Al considerarlas conflictivas puede responsabilizárseles de su propia situación de exclusión; o incluso, considerarlas como culpables de las problemáticas sociales que aquejan a nuestras comunidades y, por tanto, legitimar un trato discriminador y violento hacia ellas.
Frente a este discurso es necesario superar estereotipos que conciben a quienes migran como personas que atentan contra la unidad nacional, carentes de “los valores superiores” de nuestra sociedad mexicana que ponen en riesgo la estabilidad social.
La sociedad mexicana enfrenta el reto de desmitificar la idea de ser una sociedad homogénea, “superior a otras” en la que sí, poblaciones ajenas quieren permanecer, deben “integrarse”.
La idea de una sociedad armoniosa y superior a otras se sustenta, equivocadamente, en creer que existen rasgos específicos que unifican a la amplia y diversa sociedad mexicana: el nacionalismo.
Sin embargo, esta identidad no depende de factores objetivos como la igualdad de credo o de gustos compartidos, por lo que el sentimiento de arraigo y pertenencia puede y debe construirse. Si hay voluntad pueden fomentarse procesos para lograr la identificación entre miembros de una comunidad por muy diversas que sean las personas que la integren.
Preocupa que en México resurja este nacionalismo excluyente que rechaza la diversidad y culpa a los movimientos migratorios de los males de las sociedades, usando la idea del “enemigo exterior”. Estas ideas construyen un miedo social para estigmatizar a quien es distinto, al tiempo que hacen surgir “reivindicaciones” en favor de los más pobres y necesitados de nuestro país, aun cuando pocos hayan actuado en favor de esos llamados “nuestros pobres”.
Lo incongruente de esta simulada indignación porque ¡se atienden primero a los migrantes que a nuestros pobres!, es que tal reclamo no se basa en reconocer la necesidad de los últimos, sino en un enarbolado nacionalismo.
La presencia de migrantes en México ha fortalecido el discurso del “nosotros” en oposición al “ellos” y, en consecuencia, la falsa defensa de “lo nuestro”: nuestra seguridad, nuestros trabajos, “nuestras” mujeres, “nuestros pobres”, aquellos que si no fuera por “los otros” -los migrantes- nadie reconocería. Reconozcamos la conexión entre migración y prosperidad pues la mayoría de personas migrantes son mano de obra productiva, son consumidores e impulsores de nuevos negocios que fortalecen las economías locales.

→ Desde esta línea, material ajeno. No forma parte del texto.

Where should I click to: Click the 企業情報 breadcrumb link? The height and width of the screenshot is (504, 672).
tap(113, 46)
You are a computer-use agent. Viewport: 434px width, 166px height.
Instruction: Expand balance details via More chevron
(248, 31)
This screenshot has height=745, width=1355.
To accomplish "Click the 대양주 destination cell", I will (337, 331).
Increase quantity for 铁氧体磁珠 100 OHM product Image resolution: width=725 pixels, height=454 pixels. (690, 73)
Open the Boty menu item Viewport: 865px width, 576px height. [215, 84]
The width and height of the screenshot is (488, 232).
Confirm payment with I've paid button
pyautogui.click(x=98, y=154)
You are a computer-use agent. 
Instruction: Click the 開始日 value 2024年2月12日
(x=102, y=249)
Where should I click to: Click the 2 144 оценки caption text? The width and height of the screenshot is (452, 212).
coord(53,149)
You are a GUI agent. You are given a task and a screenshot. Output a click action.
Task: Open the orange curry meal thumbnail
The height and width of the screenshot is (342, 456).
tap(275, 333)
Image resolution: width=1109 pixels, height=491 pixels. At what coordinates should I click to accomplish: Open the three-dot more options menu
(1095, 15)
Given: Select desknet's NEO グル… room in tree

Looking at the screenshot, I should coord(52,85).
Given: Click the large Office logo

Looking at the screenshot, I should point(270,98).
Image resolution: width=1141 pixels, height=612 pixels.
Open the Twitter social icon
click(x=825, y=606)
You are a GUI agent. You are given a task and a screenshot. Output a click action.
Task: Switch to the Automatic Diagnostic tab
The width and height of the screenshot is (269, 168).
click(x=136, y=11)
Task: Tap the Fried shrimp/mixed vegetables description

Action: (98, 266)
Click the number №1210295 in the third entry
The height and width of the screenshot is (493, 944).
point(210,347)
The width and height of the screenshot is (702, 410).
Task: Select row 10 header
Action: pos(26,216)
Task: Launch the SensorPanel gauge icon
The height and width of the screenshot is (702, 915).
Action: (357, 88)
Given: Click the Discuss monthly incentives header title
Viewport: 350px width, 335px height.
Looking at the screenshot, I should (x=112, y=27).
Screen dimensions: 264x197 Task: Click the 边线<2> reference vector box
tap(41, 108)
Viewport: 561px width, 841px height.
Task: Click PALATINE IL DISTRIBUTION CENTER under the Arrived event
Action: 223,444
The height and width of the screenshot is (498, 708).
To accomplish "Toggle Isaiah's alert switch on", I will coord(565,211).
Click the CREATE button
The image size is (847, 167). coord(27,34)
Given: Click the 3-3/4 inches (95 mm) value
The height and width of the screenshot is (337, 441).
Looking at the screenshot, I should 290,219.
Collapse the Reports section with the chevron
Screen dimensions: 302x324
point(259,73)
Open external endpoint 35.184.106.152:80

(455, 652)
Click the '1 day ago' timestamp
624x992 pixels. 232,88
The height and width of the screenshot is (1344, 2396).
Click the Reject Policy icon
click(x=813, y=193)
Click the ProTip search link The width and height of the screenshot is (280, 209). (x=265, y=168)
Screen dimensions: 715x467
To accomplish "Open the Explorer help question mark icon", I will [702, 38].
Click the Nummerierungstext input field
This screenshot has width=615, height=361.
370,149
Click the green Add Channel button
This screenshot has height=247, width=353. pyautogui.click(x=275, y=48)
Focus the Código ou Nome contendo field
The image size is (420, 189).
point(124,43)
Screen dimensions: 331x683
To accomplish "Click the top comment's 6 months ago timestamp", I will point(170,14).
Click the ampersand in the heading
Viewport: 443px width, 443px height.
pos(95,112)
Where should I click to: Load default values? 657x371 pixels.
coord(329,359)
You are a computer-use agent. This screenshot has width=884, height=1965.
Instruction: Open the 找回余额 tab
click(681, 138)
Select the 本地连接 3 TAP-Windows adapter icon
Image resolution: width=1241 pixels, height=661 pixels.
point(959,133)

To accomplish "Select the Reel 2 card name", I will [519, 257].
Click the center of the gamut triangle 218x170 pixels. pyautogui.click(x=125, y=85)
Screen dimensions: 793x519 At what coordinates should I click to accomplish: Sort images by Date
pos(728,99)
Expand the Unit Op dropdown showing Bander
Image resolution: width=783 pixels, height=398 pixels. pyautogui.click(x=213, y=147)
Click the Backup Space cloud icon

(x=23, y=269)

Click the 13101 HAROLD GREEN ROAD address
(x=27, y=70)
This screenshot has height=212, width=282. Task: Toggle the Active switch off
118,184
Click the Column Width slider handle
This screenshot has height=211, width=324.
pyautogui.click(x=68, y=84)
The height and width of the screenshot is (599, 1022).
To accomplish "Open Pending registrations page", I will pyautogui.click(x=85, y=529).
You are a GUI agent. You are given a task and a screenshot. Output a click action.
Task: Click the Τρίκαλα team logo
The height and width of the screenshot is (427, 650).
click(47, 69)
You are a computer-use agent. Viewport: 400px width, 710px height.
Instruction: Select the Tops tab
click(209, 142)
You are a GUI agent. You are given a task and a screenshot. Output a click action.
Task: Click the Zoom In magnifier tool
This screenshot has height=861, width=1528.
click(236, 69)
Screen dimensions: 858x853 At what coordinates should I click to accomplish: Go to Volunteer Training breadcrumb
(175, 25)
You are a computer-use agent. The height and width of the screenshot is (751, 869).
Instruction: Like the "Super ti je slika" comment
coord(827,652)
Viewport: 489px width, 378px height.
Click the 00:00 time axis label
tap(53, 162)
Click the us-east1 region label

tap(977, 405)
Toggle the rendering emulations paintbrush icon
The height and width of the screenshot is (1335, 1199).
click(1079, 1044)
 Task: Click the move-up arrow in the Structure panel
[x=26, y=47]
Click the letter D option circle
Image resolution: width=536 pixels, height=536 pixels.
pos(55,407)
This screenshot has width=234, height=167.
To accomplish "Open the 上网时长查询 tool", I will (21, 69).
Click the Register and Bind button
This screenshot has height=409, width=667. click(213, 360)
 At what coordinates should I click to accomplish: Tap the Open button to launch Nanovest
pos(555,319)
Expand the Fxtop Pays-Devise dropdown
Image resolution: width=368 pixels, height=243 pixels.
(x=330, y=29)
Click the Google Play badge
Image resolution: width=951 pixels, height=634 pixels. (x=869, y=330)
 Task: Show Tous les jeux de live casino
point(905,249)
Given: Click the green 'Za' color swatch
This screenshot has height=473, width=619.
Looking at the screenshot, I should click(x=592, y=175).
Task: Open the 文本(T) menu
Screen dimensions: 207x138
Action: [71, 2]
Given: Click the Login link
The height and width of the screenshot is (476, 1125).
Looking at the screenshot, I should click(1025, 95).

Comprendamos que entre la población migrante viajan personas que huyen de una muerte inminente; y es que el discurso nacionalista excluyente ha insensibilizado a diversos sectores de la población al grado que pareciera no importar que seres humanos sean asesinados, torturados, violados o forzados a la explotación sexual.
La sociedad mexicana debe comprender que el asilo no es un favor que se concede, sino un derecho y una obligación establecida en los tratados internacionales que México ha suscrito. Aunque la violencia que aqueja a nuestras comunidades aumenta el miedo hacia las personas que migran por nuestro país, no debe determinar nuestra forma de pensar y actuar.
Asumamos a la migración como una oportunidad para reconstruir nuestras relaciones entre seres humanos.